Regardless of whether you speak Mandarin, Cantonese or just English, today is the ever-popular Chinese New Year or the new Lunar Year as today is also the first new moon of 2017. We have entered the year of the Rooster. This is doubly good news for everyone who has already broken their (solar) New Year’s resolutions – here is a new year to begin again!
Last year of the rooster (2005) brought a mixture of blessings.
- Pope John Paul II died and brought in the papacy of Pope Benedict XVI.
- Doctor Who returned to the BBC.
- London received the news that they would host the 2012 Olympics.
- London was re-initiated into the world of terror in the 7/7 attacks.
- That same day, my bitter divorce was finalized nearby in the city of Reading.
- I also bought first house all on my own and moved to the market town of Warminster.
What will this year of the rooster bring?
Catholicism in China
China has been an exceedingly difficult place to be Catholic for a very long time. The list of Chinese martyrs is lengthy and they have their own feast day on July the ninth. Even today, the Catholic church is barely tolerated and has no official ties to the Vatican. To quote Wikipedia:
Catholic Church in China (called Tiānzhǔ Jiào, 天主教, literally, “Religion of the Lord of Heaven”, after the term for God traditionally used in Chinese by Catholics) has a long and complicated history. Christianity has existed in China in various forms since at least the Tang Dynasty in the 8th century AD. Following the 1949 takeover by the Communist Party of China, Catholic and Protestant missionaries were expelled from the country, and the religion was vilified as a manifestation of western imperialism. In 1957, the Chinese government established the Chinese Patriotic Catholic Association, which rejects the authority of the Holy See and appoints its own bishops.
I would recommend reading the Wikipedia article rather than me trying to summarize something which is chock-full of information. But historically, China has always been suspicious of Europeans and the West… and missionaries from the 13th century to modern times have found this a difficult mission field accordingly.
The most recent mass martyrdom is known as the Boxer Persecution/Rebellion in 1900 during which between 25,000 and 30,000 Chinese Catholics plus 43 European missionaries died. This persecution was sanctioned by both the empress Tzu Chi and the local governor Yu Hsien.
“During the night of July 5, Yu Hsien’s soldiers appeared at the Franciscan mission and arrested the two bishops, two fathers and a brother, and seven Franciscan Missionaries of Mary. Five Chinese seminarians, and eight Chinese Christians who were employed at the mission were also apprehended.
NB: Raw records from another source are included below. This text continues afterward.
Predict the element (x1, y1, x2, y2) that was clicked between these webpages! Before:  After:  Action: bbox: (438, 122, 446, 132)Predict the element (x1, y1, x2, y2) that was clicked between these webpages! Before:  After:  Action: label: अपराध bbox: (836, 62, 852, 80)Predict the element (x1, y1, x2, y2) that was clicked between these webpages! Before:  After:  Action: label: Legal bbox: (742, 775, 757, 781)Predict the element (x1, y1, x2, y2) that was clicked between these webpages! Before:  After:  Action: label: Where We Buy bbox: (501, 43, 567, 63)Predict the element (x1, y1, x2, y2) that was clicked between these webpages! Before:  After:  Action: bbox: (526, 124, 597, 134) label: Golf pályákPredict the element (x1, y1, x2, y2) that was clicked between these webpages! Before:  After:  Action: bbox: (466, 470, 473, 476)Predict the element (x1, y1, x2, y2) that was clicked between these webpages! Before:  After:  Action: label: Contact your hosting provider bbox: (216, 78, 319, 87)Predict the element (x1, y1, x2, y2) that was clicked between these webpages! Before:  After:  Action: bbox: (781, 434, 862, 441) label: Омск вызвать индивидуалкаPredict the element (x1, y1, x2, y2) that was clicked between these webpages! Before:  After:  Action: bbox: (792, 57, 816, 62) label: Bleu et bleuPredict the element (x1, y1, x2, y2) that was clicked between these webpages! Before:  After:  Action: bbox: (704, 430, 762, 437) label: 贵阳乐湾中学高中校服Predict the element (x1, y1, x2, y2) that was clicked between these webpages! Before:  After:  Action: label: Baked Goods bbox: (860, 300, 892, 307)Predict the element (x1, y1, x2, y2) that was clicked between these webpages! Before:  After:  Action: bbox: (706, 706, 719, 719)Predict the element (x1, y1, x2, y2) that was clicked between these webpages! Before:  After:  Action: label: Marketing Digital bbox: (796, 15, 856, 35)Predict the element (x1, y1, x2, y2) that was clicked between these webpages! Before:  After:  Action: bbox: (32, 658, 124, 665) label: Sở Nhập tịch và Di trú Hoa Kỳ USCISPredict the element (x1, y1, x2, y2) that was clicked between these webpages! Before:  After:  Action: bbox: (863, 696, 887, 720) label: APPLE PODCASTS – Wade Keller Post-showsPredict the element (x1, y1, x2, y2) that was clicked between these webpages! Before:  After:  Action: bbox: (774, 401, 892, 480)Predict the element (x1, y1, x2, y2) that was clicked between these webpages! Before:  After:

In prison they were joined by one more Chinese Christian who went there voluntarily.
Four days later, on July 9, 1900, all of them were taken before the tribunal of Yu Hsien, some of them being slashed with swords on the way. Yu Hsien ordered them to be killed on the spot, and an indescribable scene followed. The soldiers closed in on the prisoners, struck them at random with their swords, wounded them right and left, cut off their arms and legs and heads. Thus died the 26 martyrs of Taiyuanfu, martyrs of China”
*from: The Franciscan Book of Saints, ed. by Marion Habig, ofm.
In total, 120 Chinese Saints have been recognized. A good list of these can be found at SaintsCatholicBlogspot.
Patron Saints of China
Our Lady of Sheshan, (佘山聖母 )Our Lady of Luck, Our Mother (or Lady) of Zosé, Mother of China.
She is represented by two different statues:
Firstly, a 1924 statue based both on Mary Help of Christians and another reported apparition known as Our Lady (Queen) of China. There is an annual procession in honor of her.
More recently, a new statue was constructed in 2000 which (thanks to Pope Benedict XVI) has become known as Our Lady of Sheshan.
St. Francis Xavier
Francis Xavier’s role in China was primarily that of encouraging missionaries in China and Japan. Both countries found fierce resistance to Christianity forcing converts “underground” to develop their own, more secretive Catholic culture. Xavier is remembered in China though he never managed to make it to mainland China, dying of a fever on 3 December 1552, awaiting a boat to the mainland.
St Joseph, foster father of Jesus is also considered a patron saint of China.
2017 – Year of the Rooster
Regardless of what this year brings for you, it is worth remembering to pray for all the Christian souls in China, for whom “freedom of religion” is still a fairy tale. Let’s pray as well that the Chinese Catholic Church may, at last, be allowed to come into full communion with the Vatican.